═════ Data records

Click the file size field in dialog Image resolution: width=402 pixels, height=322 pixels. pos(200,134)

══════════
═════ Data records

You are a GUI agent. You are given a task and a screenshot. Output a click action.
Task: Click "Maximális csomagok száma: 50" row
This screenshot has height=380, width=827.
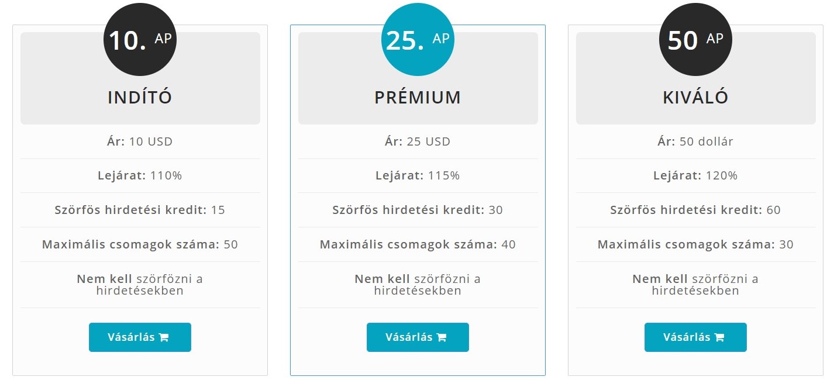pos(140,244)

══════════

Please repeat the records from the line containing "You are a GUI" through the line containing "pos(140,244)". Leave the pictures out.

[Written solution]
You are a GUI agent. You are given a task and a screenshot. Output a click action.
Task: Click "Maximális csomagok száma: 50" row
This screenshot has height=380, width=827.
pos(140,244)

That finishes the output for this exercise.